Set task:
Please arrange the records below as a numbered list, leaving out any blank lines.

Provided entries:
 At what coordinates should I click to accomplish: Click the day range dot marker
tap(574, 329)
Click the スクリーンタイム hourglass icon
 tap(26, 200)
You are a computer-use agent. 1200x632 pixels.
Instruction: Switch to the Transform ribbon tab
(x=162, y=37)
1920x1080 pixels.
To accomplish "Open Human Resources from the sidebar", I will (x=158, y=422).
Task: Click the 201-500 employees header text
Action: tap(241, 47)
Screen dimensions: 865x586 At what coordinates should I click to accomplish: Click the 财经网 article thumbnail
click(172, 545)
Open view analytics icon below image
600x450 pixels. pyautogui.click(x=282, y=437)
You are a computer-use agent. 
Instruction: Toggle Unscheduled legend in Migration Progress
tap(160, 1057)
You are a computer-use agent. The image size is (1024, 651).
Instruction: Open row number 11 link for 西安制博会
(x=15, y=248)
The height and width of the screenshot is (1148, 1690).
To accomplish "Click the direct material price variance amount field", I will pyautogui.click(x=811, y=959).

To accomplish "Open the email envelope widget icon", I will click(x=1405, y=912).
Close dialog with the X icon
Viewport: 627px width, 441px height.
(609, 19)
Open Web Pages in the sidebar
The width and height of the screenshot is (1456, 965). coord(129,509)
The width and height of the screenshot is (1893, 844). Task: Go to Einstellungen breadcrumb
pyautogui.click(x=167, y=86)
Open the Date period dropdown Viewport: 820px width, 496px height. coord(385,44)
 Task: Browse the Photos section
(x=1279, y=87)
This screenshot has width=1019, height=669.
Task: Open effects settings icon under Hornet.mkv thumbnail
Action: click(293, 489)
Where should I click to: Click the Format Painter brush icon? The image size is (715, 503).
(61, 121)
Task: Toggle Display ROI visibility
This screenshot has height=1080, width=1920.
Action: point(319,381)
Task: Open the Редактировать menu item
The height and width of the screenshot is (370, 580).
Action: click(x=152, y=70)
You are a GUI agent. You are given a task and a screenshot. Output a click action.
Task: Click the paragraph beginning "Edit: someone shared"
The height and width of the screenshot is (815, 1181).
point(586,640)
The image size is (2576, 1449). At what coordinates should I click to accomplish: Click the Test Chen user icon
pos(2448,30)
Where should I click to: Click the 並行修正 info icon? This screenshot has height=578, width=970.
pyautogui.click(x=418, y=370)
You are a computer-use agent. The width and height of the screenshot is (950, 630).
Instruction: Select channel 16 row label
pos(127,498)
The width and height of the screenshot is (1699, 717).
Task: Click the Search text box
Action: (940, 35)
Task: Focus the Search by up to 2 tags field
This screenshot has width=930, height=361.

Expected answer:
1.  At what coordinates should I click to accomplish: Click the day range dot marker
2. tap(574, 329)
3. Click the スクリーンタイム hourglass icon
4.  tap(26, 200)
5. You are a computer-use agent. 1200x632 pixels.
6. Instruction: Switch to the Transform ribbon tab
7. (x=162, y=37)
8. 1920x1080 pixels.
9. To accomplish "Open Human Resources from the sidebar", I will (x=158, y=422).
10. Task: Click the 201-500 employees header text
11. Action: tap(241, 47)
12. Screen dimensions: 865x586 At what coordinates should I click to accomplish: Click the 财经网 article thumbnail
13. click(172, 545)
14. Open view analytics icon below image
15. 600x450 pixels. pyautogui.click(x=282, y=437)
16. You are a computer-use agent. 
17. Instruction: Toggle Unscheduled legend in Migration Progress
18. tap(160, 1057)
19. You are a computer-use agent. The image size is (1024, 651).
20. Instruction: Open row number 11 link for 西安制博会
21. (x=15, y=248)
22. The height and width of the screenshot is (1148, 1690).
23. To accomplish "Click the direct material price variance amount field", I will pyautogui.click(x=811, y=959).
24. To accomplish "Open the email envelope widget icon", I will click(x=1405, y=912).
25. Close dialog with the X icon
26. Viewport: 627px width, 441px height.
27. (609, 19)
28. Open Web Pages in the sidebar
29. The width and height of the screenshot is (1456, 965). coord(129,509)
30. The width and height of the screenshot is (1893, 844). Task: Go to Einstellungen breadcrumb
31. pyautogui.click(x=167, y=86)
32. Open the Date period dropdown Viewport: 820px width, 496px height. coord(385,44)
33.  Task: Browse the Photos section
34. (x=1279, y=87)
35. This screenshot has width=1019, height=669.
36. Task: Open effects settings icon under Hornet.mkv thumbnail
37. Action: click(293, 489)
38. Where should I click to: Click the Format Painter brush icon? The image size is (715, 503).
39. (61, 121)
40. Task: Toggle Display ROI visibility
41. This screenshot has height=1080, width=1920.
42. Action: point(319,381)
43. Task: Open the Редактировать menu item
44. The height and width of the screenshot is (370, 580).
45. Action: click(x=152, y=70)
46. You are a GUI agent. You are given a task and a screenshot. Output a click action.
47. Task: Click the paragraph beginning "Edit: someone shared"
48. The height and width of the screenshot is (815, 1181).
49. point(586,640)
50. The image size is (2576, 1449). At what coordinates should I click to accomplish: Click the Test Chen user icon
51. pos(2448,30)
52. Where should I click to: Click the 並行修正 info icon? This screenshot has height=578, width=970.
53. pyautogui.click(x=418, y=370)
54. You are a computer-use agent. The width and height of the screenshot is (950, 630).
55. Instruction: Select channel 16 row label
56. pos(127,498)
57. The width and height of the screenshot is (1699, 717).
58. Task: Click the Search text box
59. Action: (940, 35)
60. Task: Focus the Search by up to 2 tags field
61. This screenshot has width=930, height=361.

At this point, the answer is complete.